Even with an equal and supportive partner, Alyson points out that “In a traditional pairing, if the male feels as though he’s fairly doing 1/2 the work, child care and shouldering 1/2 the responsibility, he’s doing about 1/4 of what he should. Actual measuring begins upon conception, when the woman physically commits to creating an entire human being inside her body for almost a whole year. Add to that the months and years she spends breast feeding, the hormonal changes, the loss of muscle tone, dewy youth and physical identity, the new fears, vulnerability and exhaustion and then any man who says indignantly, “Hey! I watched the kids for three weeks while you were recording” can blow me.”
Amy and Georgia, Premiere
Amy is a successful actress who has learned a lot about combining motherhood with the image and youth oriented entertainment industry.
“During a recent break on the set of a television show I’m currently filming, my costar asked me what good books I’d read lately. This is an actor I’ve really admired for a while and an adrenaline rush ran through my body as I scrambled to think of an answer even though I knew I hadn’t read a single one since Georgia was born a year earlier. I tried to think of something I may have read in the past that would make me sound interesting, intellectual. Then a feeling washed over me. I wasn’t gonna hide who I am now. It doesn’t matter what anyone thinks. Plus they’re just making conversation, not testing me. So I just admitted that I hadn’t read any books during the previous year since I’d had my baby. I opened up that vulnerable part of myself that might be seen as not interesting enough or important enough, and it ended up being so much easier than trying to pretend that my life hadn’t changed. My honesty immediately brought that person back to 15 years earlier when he was a new parent. A smile came over his face and he said “Ah, of course! I remember not having time to read either.” As a result, an instant and real bond was formed and I got to proudly wear the skin of my new self.”
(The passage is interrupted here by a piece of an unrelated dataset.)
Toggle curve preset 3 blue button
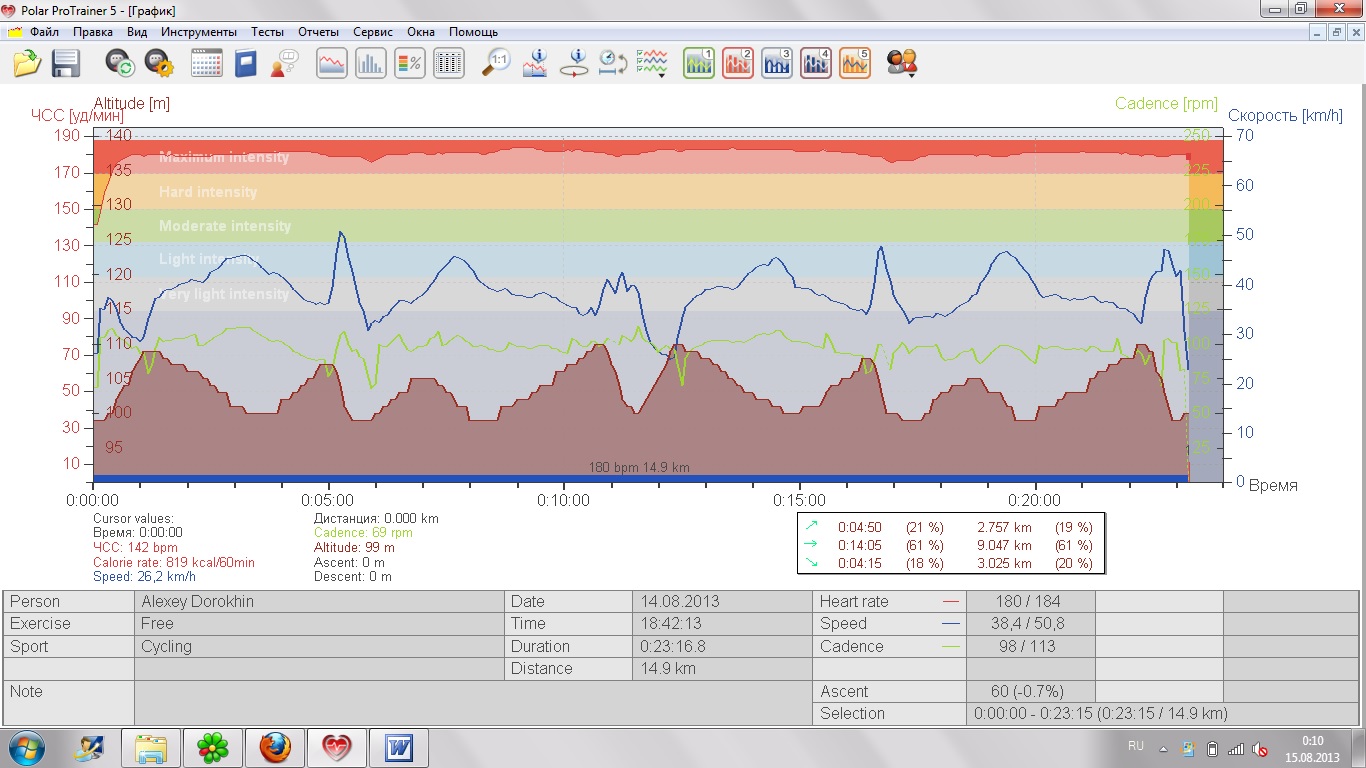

Kitty and Olive, New Jersey
At age 35, Kitty realized that with no immediate prospects for a partner/father for a child, rather than settling for a “baby daddy” who may not be a good father, she would take matters into her own hands. She and her best friend of 20 years, a gay man, discussed the ins and outs of what parenting together would be like for months before deciding to actually do it (which, they point out, is much more than most couples discuss having a child before they have one). Olive is biologically Kitty and Darren’s child, but she has Darren’s partner Sam’s last name, and the three of them are raising their daughter as a family.
Kitty says “I didn’t choose Darren and Sam to be the fathers of my daughter because they were my only choice. I chose them because they were my best choice.”
Michele and Elsie Tree, Kiss
Michele was a co-founder & designer of the jewelry company Me&Ro. When she was a new mother, she told me about a dream she’d had. It so perfectly encapsulated the profound love and fear inherent in motherhood that I had to photograph her.
“In bed the other night, a flash in my head.We were hiking upstate at North Lake where the big rock cliffs overlook the Hudson Valley, and Elsie Tree ran right off the edge. It was so fast and there was nothing I could do except run off after her…
Once it played in my head, I couldn’t get it out and I couldn’t make anything else happen…
It’s “the shift”. When all of a sudden there’s somebody else in your life who you really can’t live without. Elsie’s loss would just be the end and I would die.
That’s when I knew everything was now forever changed.”